MM 4-22 The entrance door to Milan Cathedral

There are doors and then there are DOORS. This one is made of bronze and it was designed by the Italian sculptor Lodovico Pogliaghi in 1902 and completed by him in 1908. You can find it protecting the main entrance to Milan’s magnificent cathedral known to Italians as Duomo di Milano. I went to the archives to find this shot which I took during our trip to Italy in 2009. It will be my entry to Leanne Cole’s Monochrome Madness Challenge this week with her Door theme.

The Door of Doors: bronze door at the main entrance to Milan Cathedral.

Click on the photo to see a slightly larger version of the photo.

The events carved on the door represents the major joys and sorrows in the life of Mary, mother of Jesus. The large center left image is the Ascension of Jesus and the corresponding center right image is the Assumption of Mary.

Pogliaghi (1857-1950) originally won the contest for the Duomo’s doors in 1895. But he had to submit a new design in 1902 after plans for a new facade changed. Pogliaghi was also a painter and art collector. On display in the museum containing his collection is the plaster cast of his famous bronze door. The museum is called Casa Museo Lodovico Pogliaghi and is located in Varese, about 34 miles north of Milan.

I photographed the door eight years ago with my old Canon Rebel XTi camera and my then new Canon 24-105mm lens. Last week I converted the image to monochrome with Lightroom and Nik Silver Efex Pro.

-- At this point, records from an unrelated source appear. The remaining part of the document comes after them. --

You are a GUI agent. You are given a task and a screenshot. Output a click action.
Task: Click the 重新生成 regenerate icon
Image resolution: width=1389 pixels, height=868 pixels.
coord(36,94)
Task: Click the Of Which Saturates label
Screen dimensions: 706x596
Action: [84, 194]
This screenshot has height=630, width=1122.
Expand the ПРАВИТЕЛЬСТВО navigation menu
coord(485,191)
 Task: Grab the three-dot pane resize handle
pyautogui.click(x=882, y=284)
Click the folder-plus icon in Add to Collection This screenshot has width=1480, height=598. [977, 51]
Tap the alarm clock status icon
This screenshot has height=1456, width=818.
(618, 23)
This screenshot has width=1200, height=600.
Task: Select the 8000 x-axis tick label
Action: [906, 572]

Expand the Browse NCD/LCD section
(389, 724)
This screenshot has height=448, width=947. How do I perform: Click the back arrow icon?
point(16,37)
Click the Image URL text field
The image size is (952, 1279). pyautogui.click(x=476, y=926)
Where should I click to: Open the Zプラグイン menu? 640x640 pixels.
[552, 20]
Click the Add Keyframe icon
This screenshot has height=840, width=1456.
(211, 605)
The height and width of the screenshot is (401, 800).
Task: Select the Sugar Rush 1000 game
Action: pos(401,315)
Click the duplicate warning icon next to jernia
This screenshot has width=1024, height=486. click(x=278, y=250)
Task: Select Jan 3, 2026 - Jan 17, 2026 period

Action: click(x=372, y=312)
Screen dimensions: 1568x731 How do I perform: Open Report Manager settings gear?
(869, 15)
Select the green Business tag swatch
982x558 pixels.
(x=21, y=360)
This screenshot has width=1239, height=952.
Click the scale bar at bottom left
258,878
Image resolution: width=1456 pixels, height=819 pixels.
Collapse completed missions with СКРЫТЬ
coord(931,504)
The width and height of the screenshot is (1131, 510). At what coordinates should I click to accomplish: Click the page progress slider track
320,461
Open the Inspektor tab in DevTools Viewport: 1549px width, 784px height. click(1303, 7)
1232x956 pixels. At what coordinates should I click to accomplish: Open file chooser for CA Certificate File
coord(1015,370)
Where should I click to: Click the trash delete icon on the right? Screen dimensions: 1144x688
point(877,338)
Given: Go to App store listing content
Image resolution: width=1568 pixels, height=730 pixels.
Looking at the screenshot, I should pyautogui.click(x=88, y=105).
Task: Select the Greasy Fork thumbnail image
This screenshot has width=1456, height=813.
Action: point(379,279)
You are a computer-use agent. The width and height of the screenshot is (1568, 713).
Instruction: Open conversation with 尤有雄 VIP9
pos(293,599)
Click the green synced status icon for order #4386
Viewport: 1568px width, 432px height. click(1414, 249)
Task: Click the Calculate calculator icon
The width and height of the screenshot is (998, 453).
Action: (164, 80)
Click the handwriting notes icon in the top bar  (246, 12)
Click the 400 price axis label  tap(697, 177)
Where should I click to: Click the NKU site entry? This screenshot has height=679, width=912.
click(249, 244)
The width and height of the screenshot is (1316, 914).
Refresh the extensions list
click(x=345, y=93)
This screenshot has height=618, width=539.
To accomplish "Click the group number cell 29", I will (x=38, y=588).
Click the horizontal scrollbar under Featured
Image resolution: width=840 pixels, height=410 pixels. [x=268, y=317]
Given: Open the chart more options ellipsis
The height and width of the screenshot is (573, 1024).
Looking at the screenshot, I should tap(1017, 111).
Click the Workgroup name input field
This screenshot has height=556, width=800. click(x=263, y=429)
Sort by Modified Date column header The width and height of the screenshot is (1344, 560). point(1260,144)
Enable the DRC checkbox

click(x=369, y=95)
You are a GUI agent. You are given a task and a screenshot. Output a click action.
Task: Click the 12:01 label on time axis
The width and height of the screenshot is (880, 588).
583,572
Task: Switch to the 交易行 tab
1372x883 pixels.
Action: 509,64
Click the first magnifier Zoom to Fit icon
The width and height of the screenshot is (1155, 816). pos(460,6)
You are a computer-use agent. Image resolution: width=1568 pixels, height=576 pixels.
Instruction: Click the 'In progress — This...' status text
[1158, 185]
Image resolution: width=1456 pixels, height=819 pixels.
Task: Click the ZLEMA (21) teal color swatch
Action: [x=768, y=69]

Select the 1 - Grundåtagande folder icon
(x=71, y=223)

Australian photographer Leanne Cole hosts the weekly Monochrome Madness Challenge. Drop by her website this Thursday (Wednesday in North America and Europe) to see how she and other photographers from all over the world have interpreted her Doors theme.


About crowcanyonjournal

I am a family man with interests in family history, photography, history and travel.
This entry was posted in Art, art history, Italy, Milan, Travel and tagged , , , , , , , , . Bookmark the permalink.

12 Responses to MM 4-22 The entrance door to Milan Cathedral

  1. disperser says:

    Impressive . . . but I don’t see a door handle? Intentional, or a design flaw?

  2. disperser says:

    Impressive . . . but I don’t see a door handle? Intentional, or a design flaw?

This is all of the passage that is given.